Sometimes I think about a story I want to write, or one I've read.  Or I think about a mundane task I need to perform and visualize myself going through it.  And if I'm really having a hard time putting thoughts aside, I play word games in my head.  One that works well is to imagine a word that's fairly long and has a variety of vowels and consonants in it, such as perpendicular, and try to come up with as many words as possible that can be made from those letters, such as per, perp, pen, pic, pend, ped, pile, etc.  That exercise focuses my mind on something neutral, forcing it to set aside the obsessive thoughts and allow me to go back to sleep.

This morning, I thought about starting this blog, how I would begin to tell the story of a problem that has plagued me nearly all my life.  That technique worked pretty well; I was able to drift off and get a couple more hours of sleep.  It wasn't the first time I've used that particular focusing trick; I've planned this blog many times before, but never followed through.  This time, for whatever reason, I've been able to move past planning and actually begin.

So here I am, chronicling what for me is a daily struggle to keep what I used to call the gloomy-doomies at bay.  Writing is one of the things I do that helps.  But I have to be careful not to make writing an occasion for anxiety.
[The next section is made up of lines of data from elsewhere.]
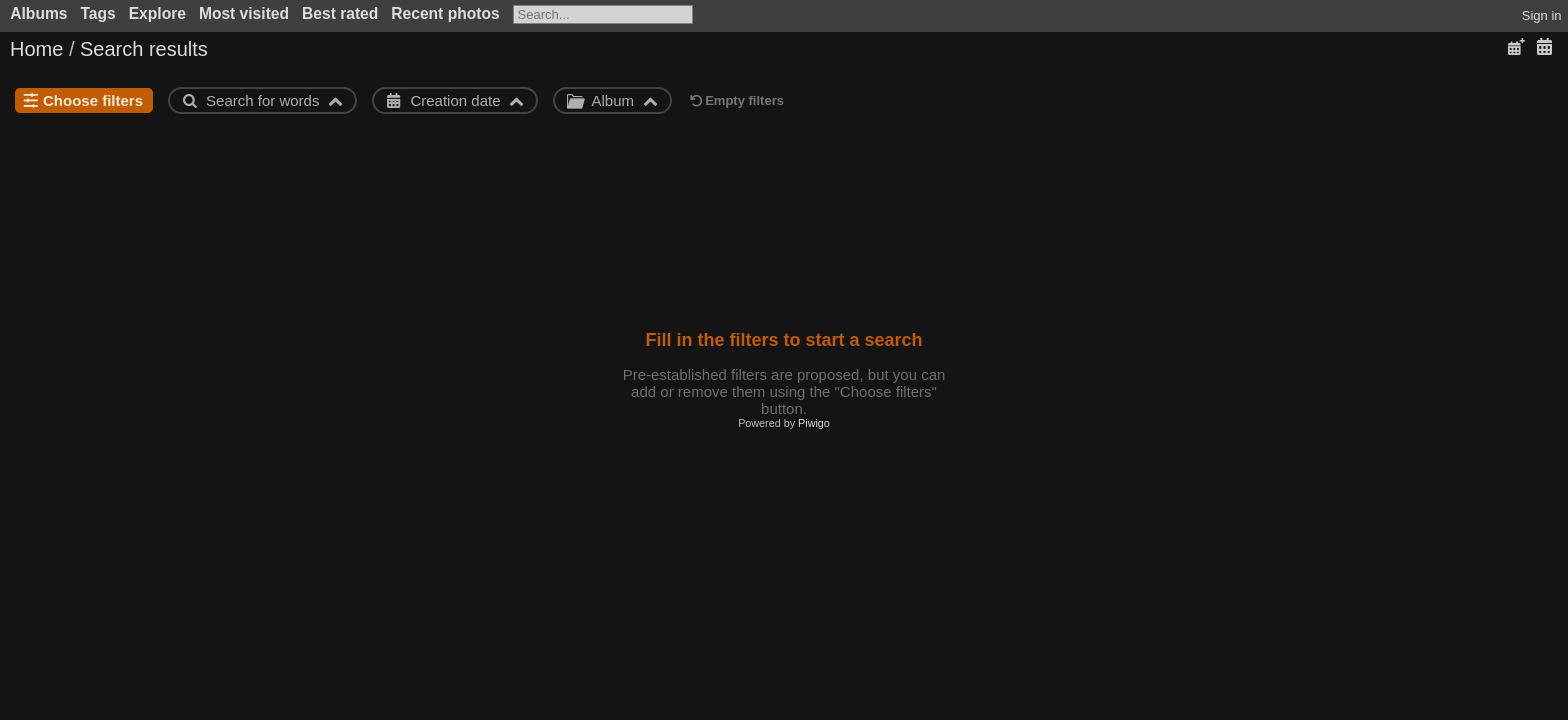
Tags (97, 13)
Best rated (340, 13)
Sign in (1542, 15)
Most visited (244, 13)
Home (36, 49)
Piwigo (814, 423)
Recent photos (445, 13)
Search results (144, 49)
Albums (38, 13)
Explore (157, 13)
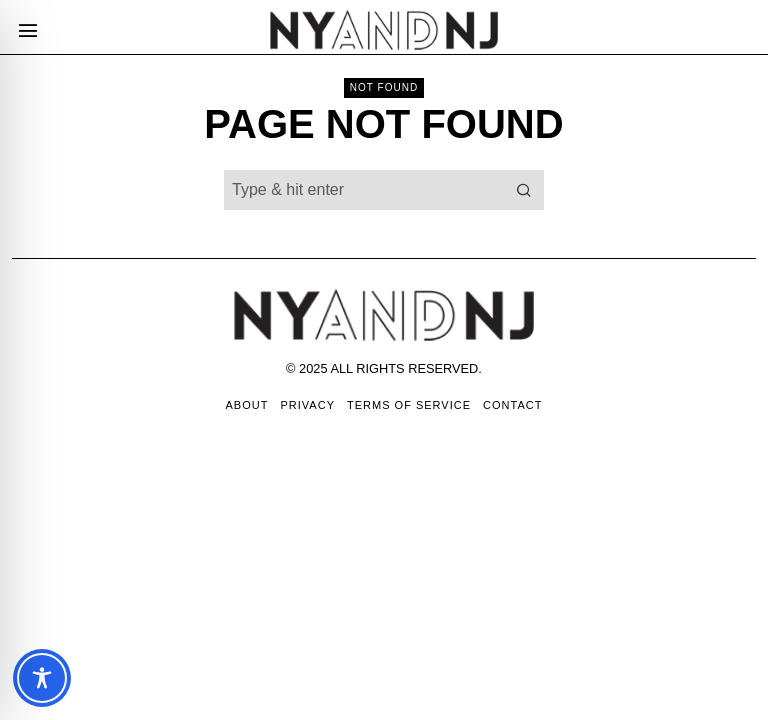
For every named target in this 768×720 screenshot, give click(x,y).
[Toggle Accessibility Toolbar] (42, 678)
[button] (524, 190)
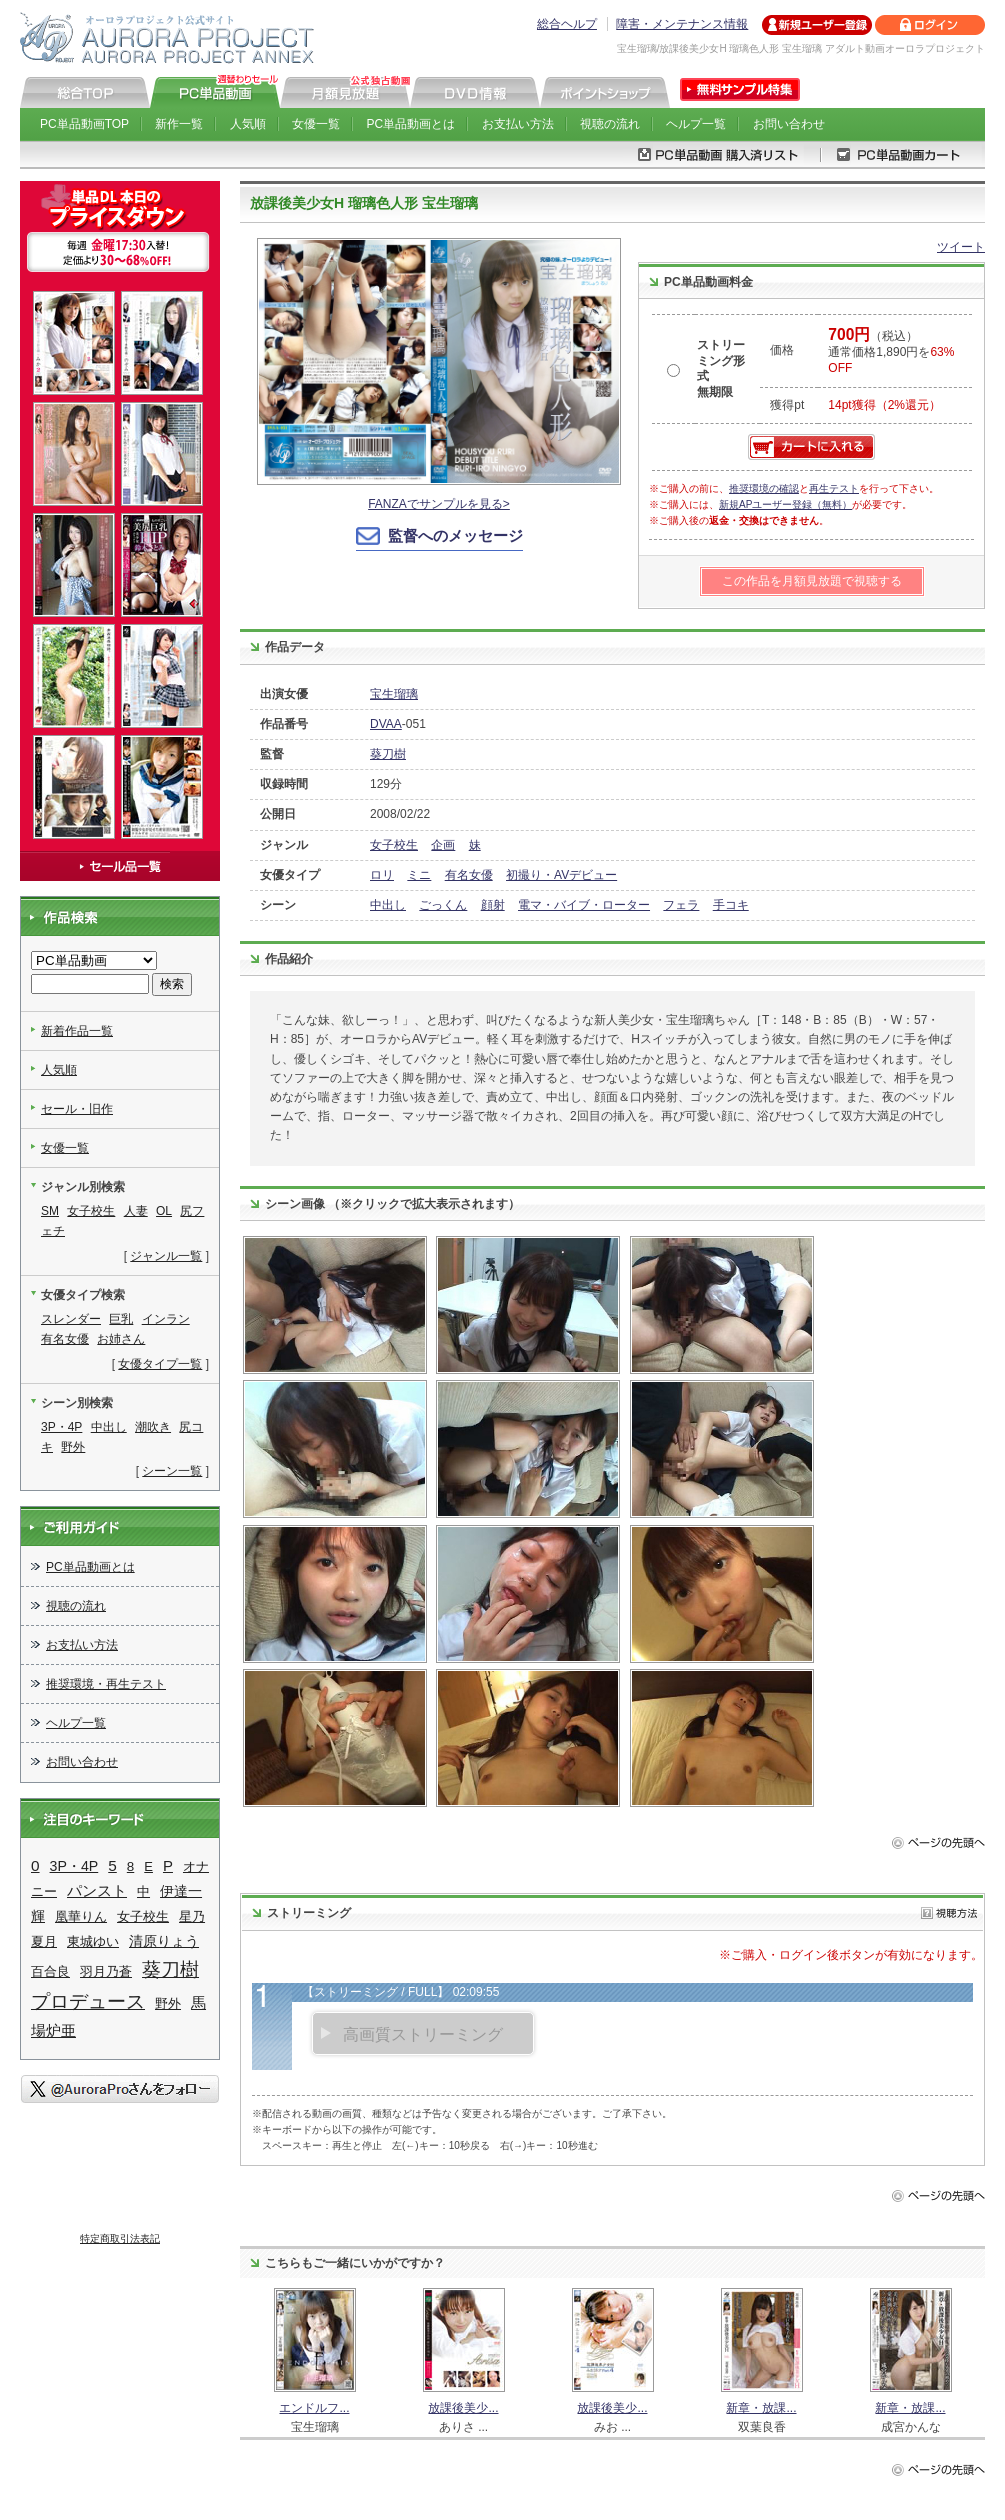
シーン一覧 (172, 1471)
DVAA (386, 724)
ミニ (419, 875)
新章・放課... (761, 2408)
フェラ (681, 905)
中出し (388, 905)
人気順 (248, 124)
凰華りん (81, 1916)
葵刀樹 (388, 754)
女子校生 (394, 845)
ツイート (961, 247)
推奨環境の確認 (764, 488)
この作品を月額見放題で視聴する (812, 581)
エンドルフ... (314, 2408)
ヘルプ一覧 (696, 124)
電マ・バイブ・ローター (584, 905)
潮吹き (153, 1427)
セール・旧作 (77, 1109)
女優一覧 (316, 124)
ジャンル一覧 (166, 1256)
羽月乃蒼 (106, 1971)
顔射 (493, 905)
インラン (166, 1319)
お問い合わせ (789, 124)
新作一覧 (179, 124)
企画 (443, 845)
If it's to work as a therapeutic endeavor, it has to be virtually risk-free. Perhaps that's why blogging works--I have very little to lose with this form of writing, especially since almost no one knows I'm here.  It is what it is: my thoughts on the topic at hand at the particular moment I write them.  I do try to be coherent and express myself as well as I can, but the important point is to get it down on "paper," to create a message that communicates what I know and feel about . . . whatever.

Here is something I know about dealing with bad brain chemistry: it's not at all easy, but it is, I think, simple.  And it is possible.  The main truth, the one I start with, is that chemical imbalance is a physical problem but one that can be solved by using the mind.  And that is what I'm chronicling here: my defective brain chemistry, its effects, and my efforts to control as much as possible its impact on my life.